Reproduce the article below on Trenton students' tobacco-free pledge, word for word and in full.

:: Excerpted text

TCHS Students Sign Pledge to Reject Tobacco, Nicotine Products
Trenton, NJ — Trenton students today joined Harlem Globetrotter La’Keisha Sutton and youth activists across the country pledging to reject tobacco and nicotine products and become the first generation to go tobacco-free, during a celebration of national Kick Butts Day hosted by the Trenton Health Team.
Dozens of Trenton Central High School students signed a banner adding their names to a pledge to reject tobacco and nicotine products. Trenton Health Team staff displayed a healthy and non-healthy lungs demo so teens could see how tobacco use affects health.
Trenton Health Team members discussed the environmental damage related to tobacco and nicotine products. Cigarette butts are toxic–the most littered item globally –and poison aquatic ecosystems. Efforts to recycle cigarette butts are expensive and collecting the remnants can pose health risks, said Elena Cromeyer, project director for THT’s Transforming Communities Initiative.

::::
:: Information

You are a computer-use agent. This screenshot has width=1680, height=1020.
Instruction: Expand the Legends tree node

::::
:: Information

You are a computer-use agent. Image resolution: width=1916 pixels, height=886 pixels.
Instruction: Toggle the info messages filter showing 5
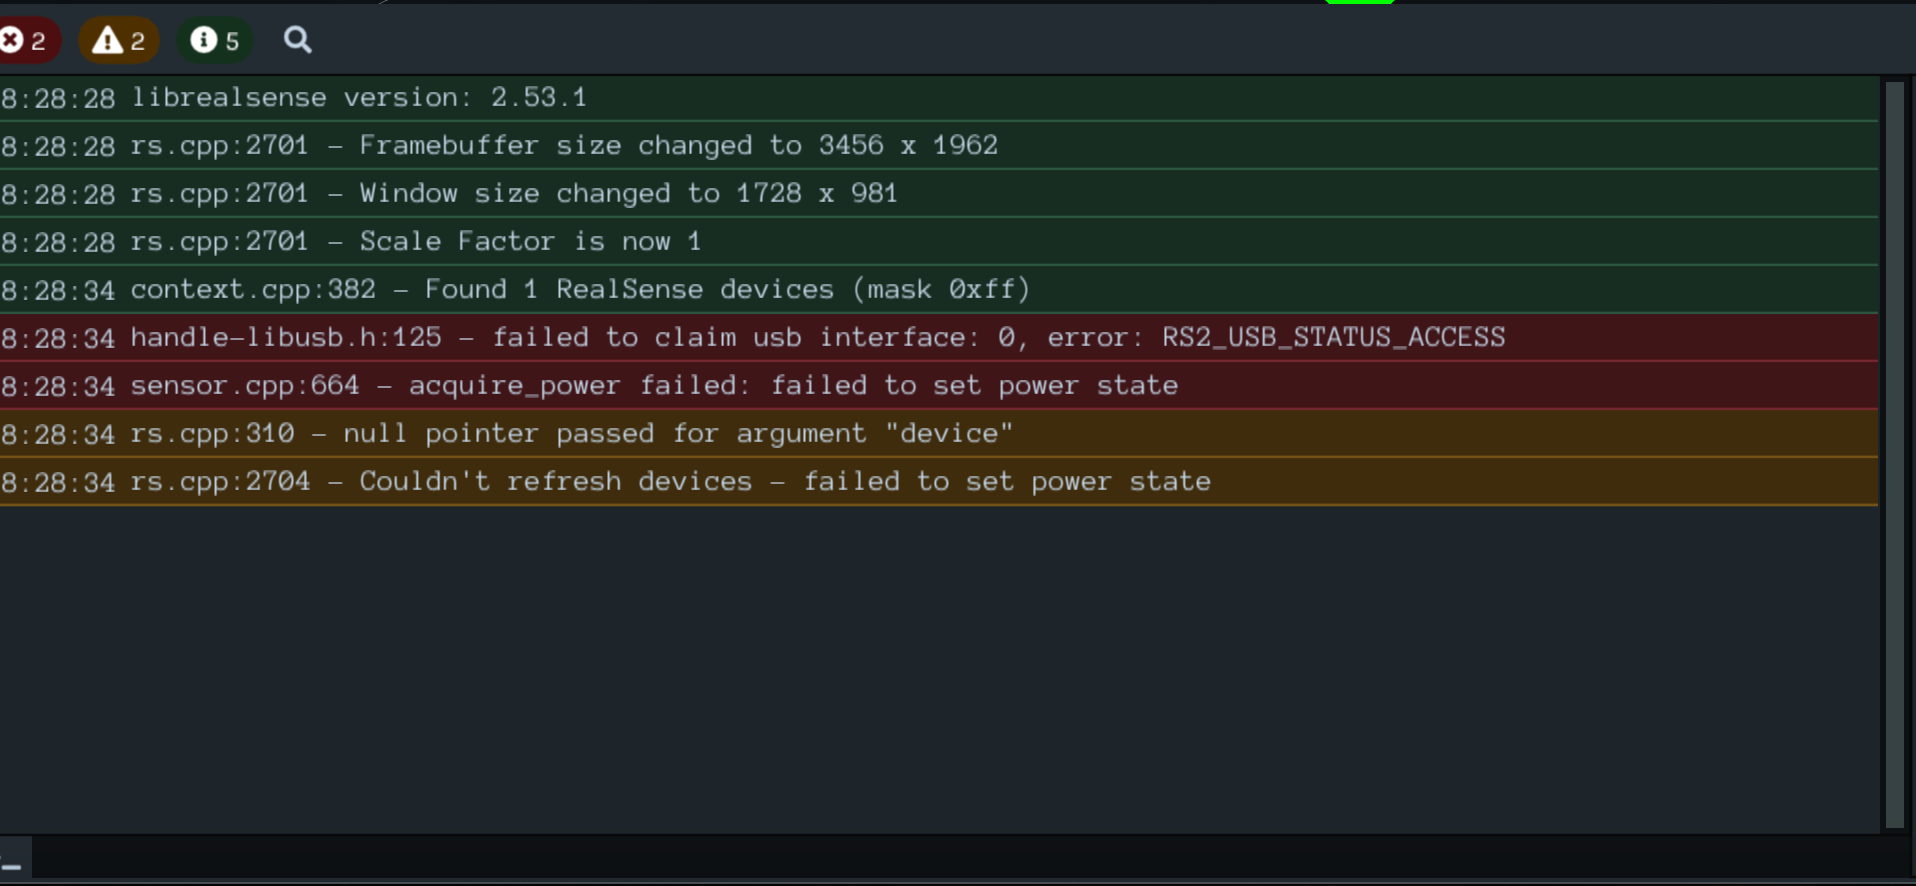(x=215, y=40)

::::
:: Information

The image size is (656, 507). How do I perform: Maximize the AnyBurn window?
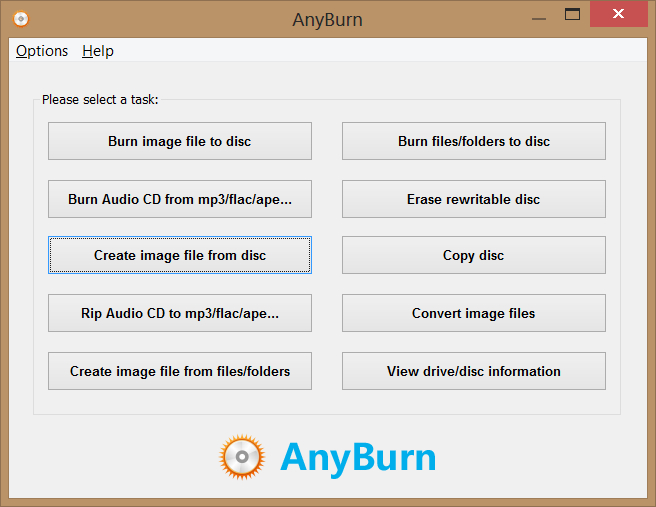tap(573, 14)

::::

> **Expected output**:
TCHS Students Sign Pledge to Reject Tobacco, Nicotine Products
Trenton, NJ — Trenton students today joined Harlem Globetrotter La’Keisha Sutton and youth activists across the country pledging to reject tobacco and nicotine products and become the first generation to go tobacco-free, during a celebration of national Kick Butts Day hosted by the Trenton Health Team.
Dozens of Trenton Central High School students signed a banner adding their names to a pledge to reject tobacco and nicotine products. Trenton Health Team staff displayed a healthy and non-healthy lungs demo so teens could see how tobacco use affects health.
Trenton Health Team members discussed the environmental damage related to tobacco and nicotine products. Cigarette butts are toxic–the most littered item globally –and poison aquatic ecosystems. Efforts to recycle cigarette butts are expensive and collecting the remnants can pose health risks, said Elena Cromeyer, project director for THT’s Transforming Communities Initiative.